# başka bir “-si” soneki mi?



## Ramisadeh

Son zamanlarda Türkçeye çevrilmiş bir mangayı okurken bu soneke rastlamıştım; onun bulunduğu kelime de bu şekildeydi: bu iskeletimsi şey de bana bilmeden geldi.
Burada -si ekinin ne anlamına geldiğini bir anlatan varsa sevinirim arkadaşlar, şimdiden teşekkür ederim.


----------



## RimeoftheAncientMariner

imsi - son eki

skeleton-like


----------



## rarabara

Ramisadeh said:


> Son zamanlarda Türkçeye çevrilmiş bir mangayı okurken bu soneke rastlamıştım; onun bulunduğu kelime de bu şekildeydi: bu iskeletimsi şey de bana bilmeden geldi.
> Burada -si ekinin ne anlamına geldiğini bir anlatan varsa sevinirim arkadaşlar, şimdiden teşekkür ederim.


orijinal halinde ya da yerinde kullanılmamış olabileceğini düşünüyorum 
daha fazla bilgi için bkz. "Annesi/Anası mezar dikecekmiş"


----------



## Rallino

"Anası mezar dikecekmiş" fiillerden sıfat yapma ekleri. Türkçede bunlardan daha fazla ek var. 

-imsi /-imtırak ise isim ve sıfatlara eklenen ve "benzeyen" anlamı taşıyan bir ek. Nasıl ki "mavimsi, yeşilimtırak" denebiliyorsa, diğer kelimelere de eklenebilir.


----------



## Ramisadeh

Rallino said:


> "Anası mezar dikecekmiş" fiillerden sıfat yapma ekleri. Türkçede bunlardan daha fazla ek var.
> 
> -imsi /-imtırak ise isim ve sıfatlara eklenen ve "benzeyen" anlamı taşıyan bir ek. Nasıl ki "mavimsi, yeşilimtırak" denebiliyorsa, diğer kelimelere de eklenebilir.

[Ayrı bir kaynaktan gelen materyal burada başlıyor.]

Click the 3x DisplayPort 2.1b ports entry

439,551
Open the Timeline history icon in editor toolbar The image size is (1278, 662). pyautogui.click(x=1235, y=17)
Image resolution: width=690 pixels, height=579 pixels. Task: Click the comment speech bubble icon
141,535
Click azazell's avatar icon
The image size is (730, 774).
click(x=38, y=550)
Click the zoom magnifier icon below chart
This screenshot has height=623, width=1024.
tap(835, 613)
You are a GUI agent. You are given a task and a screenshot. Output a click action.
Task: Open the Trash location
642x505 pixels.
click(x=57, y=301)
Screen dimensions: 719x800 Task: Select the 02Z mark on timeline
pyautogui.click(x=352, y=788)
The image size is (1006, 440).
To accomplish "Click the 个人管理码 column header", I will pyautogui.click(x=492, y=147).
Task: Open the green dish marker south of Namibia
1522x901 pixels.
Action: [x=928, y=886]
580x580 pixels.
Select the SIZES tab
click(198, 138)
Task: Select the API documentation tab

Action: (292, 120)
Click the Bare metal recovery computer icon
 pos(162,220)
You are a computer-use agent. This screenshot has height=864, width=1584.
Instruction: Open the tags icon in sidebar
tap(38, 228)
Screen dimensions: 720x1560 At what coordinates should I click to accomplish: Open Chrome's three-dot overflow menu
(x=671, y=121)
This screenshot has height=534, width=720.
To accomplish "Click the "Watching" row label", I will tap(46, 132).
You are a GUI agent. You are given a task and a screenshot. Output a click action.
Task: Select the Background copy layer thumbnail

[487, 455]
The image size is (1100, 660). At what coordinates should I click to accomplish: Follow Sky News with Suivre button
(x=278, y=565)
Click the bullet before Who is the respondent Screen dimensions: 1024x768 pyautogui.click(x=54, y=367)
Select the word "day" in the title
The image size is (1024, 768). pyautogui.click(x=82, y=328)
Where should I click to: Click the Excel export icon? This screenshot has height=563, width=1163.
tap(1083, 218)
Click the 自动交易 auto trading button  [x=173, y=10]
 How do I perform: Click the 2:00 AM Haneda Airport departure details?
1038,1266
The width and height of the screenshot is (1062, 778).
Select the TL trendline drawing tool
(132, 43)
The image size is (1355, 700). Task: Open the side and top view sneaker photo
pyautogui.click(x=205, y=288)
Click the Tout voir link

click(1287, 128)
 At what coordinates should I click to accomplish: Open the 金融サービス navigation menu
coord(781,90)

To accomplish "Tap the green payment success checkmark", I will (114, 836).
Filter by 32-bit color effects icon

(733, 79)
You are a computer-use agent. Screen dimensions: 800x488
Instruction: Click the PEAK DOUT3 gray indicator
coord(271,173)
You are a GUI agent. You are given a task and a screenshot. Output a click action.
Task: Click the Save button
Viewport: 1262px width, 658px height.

İlginç hakikaten ... ama bu bahsettiğiniz iki ekler arasında bir fark olduğunu merak ediyorum artık


----------



## rarabara

Ramisadeh said:


> İlginç hakikaten ... ama bu bahsettiğiniz iki ekler bir fark olduğunu merak ediyorum artık


cümleniz küçük çapta bir anlatım bozukluğu içeriyor ama yinede birşey ifade edeyim (anladım çünkü ne demek istediğinizi)
mmm şey, bende açıkçası ikisi arasında bir fark yok sandım ilk etapta ama varmış yaf.
o rallinonun dediği gibi türkçede fazlaca yapım ve çekim eki bulunuyor.
ama şöyle sanıyorum anası mezar dikecekmiş te olduğu gibi bir durum veya birkaç durum daha vardı böyle bu tarz kısaltma ama hatırlayamadım 
yada olmayadabilir. (ama vardı sanki hatırladığım kadarıyla)


----------



## Ramisadeh

rarabara said:


> cümleniz küçük çapta bir anlatım bozukluğu içeriyor ama yinede birşey ifade edeyim (anladım çünkü ne demek istediğinizi)
> mmm şey, bende açıkçası ikisi arasında bir fark yok sandım ilk etapta ama varmış yaf.
> o rallinonun dediği gibi türkçede fazlaca yapım ve çekim eki bulunuyor.
> ama şöyle sanıyorum anası mezar dikecekmiş te olduğu gibi bir durum veya birkaç durum daha vardı böyle bu tarz kısaltma ama hatırlayamadım
> yada olmayadabilir. (ama vardı sanki hatırladığım kadarıyla)



Zaten “arasında bir fark” yazmıştım ama başka bir hata düzeltirken “arasında” kelimeyi yanlışlıkla silip ne yaptığımı fark etmemiştim diye öyle oldu. Neyse herkesin yanıtladıkları için teşekkürler


----------